# Low Power Need Lighting



## Closed Flock (Nov 17, 2020)

I am trying to make to my barn draws less power so ultimately is can be powered off-grid with photovoltaic charged battery that will run a night light. My preference at this time is not to promote out of season egg production by using red light. The light levels still need to be good enough so chickens can see to avoid opossums, peck snakes, and give alarm calls when raccoons and owls come in so as to alert dogs. Today I installed an LED strip that can change colors at command of a remote. Barn now hard to see from house and especially road which makes me happy. I assume that means lights pulling less power than if using a closer to white LED bulb unit.


----------



## Poultry Judge (Jul 15, 2020)

Closed Flock said:


> I am trying to make to my barn draws less power so ultimately is can be powered off-grid with photovoltaic charged battery that will run a night light. My preference at this time is not to promote out of season egg production by using red light. The light levels still need to be good enough so chickens can see to avoid opossums, peck snakes, and give alarm calls when raccoons and owls come in so as to alert dogs. Today I installed an LED strip that can change colors at command of a remote. Barn now hard to see from house and especially road which makes me happy. I assume that means lights pulling less power than if using a closer to white LED bulb unit.
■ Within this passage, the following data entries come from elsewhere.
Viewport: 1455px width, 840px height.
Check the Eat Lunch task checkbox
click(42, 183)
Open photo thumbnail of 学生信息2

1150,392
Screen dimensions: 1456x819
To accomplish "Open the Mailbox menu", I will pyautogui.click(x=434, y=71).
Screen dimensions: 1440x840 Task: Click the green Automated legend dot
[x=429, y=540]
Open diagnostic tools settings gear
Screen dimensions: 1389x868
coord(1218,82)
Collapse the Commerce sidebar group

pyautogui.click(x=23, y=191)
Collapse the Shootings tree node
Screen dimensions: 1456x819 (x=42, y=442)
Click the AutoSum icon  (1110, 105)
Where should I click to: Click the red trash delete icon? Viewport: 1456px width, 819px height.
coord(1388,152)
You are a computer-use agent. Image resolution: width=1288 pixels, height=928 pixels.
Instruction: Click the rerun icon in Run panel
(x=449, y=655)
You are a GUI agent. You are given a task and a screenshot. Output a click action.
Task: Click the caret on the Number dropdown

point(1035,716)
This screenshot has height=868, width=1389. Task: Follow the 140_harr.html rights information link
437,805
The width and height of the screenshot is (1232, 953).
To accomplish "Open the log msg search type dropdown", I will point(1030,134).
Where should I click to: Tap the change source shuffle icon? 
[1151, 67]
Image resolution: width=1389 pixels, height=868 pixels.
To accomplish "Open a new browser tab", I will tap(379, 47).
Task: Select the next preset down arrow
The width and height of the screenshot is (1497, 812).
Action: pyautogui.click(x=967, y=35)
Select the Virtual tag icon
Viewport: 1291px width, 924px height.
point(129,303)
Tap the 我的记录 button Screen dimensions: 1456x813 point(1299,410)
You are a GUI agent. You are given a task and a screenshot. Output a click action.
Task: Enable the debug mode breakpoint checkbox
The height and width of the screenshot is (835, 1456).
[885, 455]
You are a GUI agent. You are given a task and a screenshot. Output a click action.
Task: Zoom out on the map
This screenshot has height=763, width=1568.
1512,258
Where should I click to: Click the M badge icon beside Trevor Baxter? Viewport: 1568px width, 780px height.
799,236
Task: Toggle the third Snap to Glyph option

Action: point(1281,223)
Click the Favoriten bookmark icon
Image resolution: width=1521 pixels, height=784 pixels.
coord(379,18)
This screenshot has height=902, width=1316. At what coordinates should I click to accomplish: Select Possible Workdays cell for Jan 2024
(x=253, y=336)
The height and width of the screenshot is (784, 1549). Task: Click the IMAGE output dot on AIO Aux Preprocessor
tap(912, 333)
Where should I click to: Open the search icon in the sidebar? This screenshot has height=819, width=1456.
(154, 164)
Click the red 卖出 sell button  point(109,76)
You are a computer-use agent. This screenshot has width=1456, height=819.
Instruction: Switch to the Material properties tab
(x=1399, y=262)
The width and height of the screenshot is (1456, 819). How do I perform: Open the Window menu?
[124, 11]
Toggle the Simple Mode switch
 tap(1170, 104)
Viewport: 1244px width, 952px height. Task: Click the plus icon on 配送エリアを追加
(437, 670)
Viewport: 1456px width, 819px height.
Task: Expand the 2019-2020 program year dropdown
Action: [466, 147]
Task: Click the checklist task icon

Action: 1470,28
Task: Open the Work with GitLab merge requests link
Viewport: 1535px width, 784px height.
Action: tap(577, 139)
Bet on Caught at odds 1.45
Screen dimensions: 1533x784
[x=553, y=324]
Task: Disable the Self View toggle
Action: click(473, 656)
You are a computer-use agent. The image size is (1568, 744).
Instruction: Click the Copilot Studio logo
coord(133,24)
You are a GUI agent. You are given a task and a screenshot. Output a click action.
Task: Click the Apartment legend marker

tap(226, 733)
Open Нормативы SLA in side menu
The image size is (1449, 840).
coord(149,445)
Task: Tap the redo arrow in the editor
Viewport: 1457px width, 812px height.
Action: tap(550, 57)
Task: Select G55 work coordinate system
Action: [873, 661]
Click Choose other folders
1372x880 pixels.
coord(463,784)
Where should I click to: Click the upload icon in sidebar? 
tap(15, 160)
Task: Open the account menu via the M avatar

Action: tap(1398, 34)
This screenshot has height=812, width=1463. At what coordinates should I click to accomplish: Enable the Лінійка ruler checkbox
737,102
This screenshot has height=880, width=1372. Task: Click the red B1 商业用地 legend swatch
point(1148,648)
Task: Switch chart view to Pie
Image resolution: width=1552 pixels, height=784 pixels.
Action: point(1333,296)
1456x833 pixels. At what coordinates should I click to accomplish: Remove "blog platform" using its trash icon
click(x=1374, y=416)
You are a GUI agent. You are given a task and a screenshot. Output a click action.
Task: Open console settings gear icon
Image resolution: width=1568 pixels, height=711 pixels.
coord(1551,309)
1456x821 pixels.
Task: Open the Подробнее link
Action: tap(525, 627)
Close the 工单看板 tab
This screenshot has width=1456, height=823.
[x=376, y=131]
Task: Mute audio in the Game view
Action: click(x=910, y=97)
That should work, I have some LED string lights outside my coop.


----------



## robin416 (Sep 8, 2013)

That what most use when they are off grid.


----------



## Closed Flock (Nov 17, 2020)

robin416 said:


> That what most use when they are off grid.


Which LED configurations have the least power draw? Thus far I have not been able to figure that out. The strip lights currently in place are designed for use in cabinets, not a barn lacking doors. The lights themselves are pricey, which lights can provide performance and working life?


----------



## robin416 (Sep 8, 2013)

I really don't know. I've got LEDs all over the inside of my house and some in the garage and chicken pen. They now have strip lights for outdoors that are LED. 

The one thing I can say is don't buy the cheapest. The failure rate is high with those.


----------



## Closed Flock (Nov 17, 2020)

I have experienced failure with some LED bulb units as well as halogen bulbs. Biggest expense with the learning curve is time which can cost more than the lighting. I just upgraded current power supply using extension cords. Eventually I will hope to replace extension cords with the solar array and battery. The latter parts are really hard to find. I also hope to make house solar powered.


----------



## robin416 (Sep 8, 2013)

This house had a bunch of halogen fixtures when we first moved on. They were removed quickly, I hated them. Failure was high but the light output left a lot to be desired. 

I don't get my bulbs from Walmart because of early failures. But light fixtures can also make them fail quickly. I had one in my laundry room that kept going through bulbs, I put an LED in the fixture and had it fail. I've since replaced the fixture.


----------



## Slippy (May 14, 2020)

LED lights are your answer


----------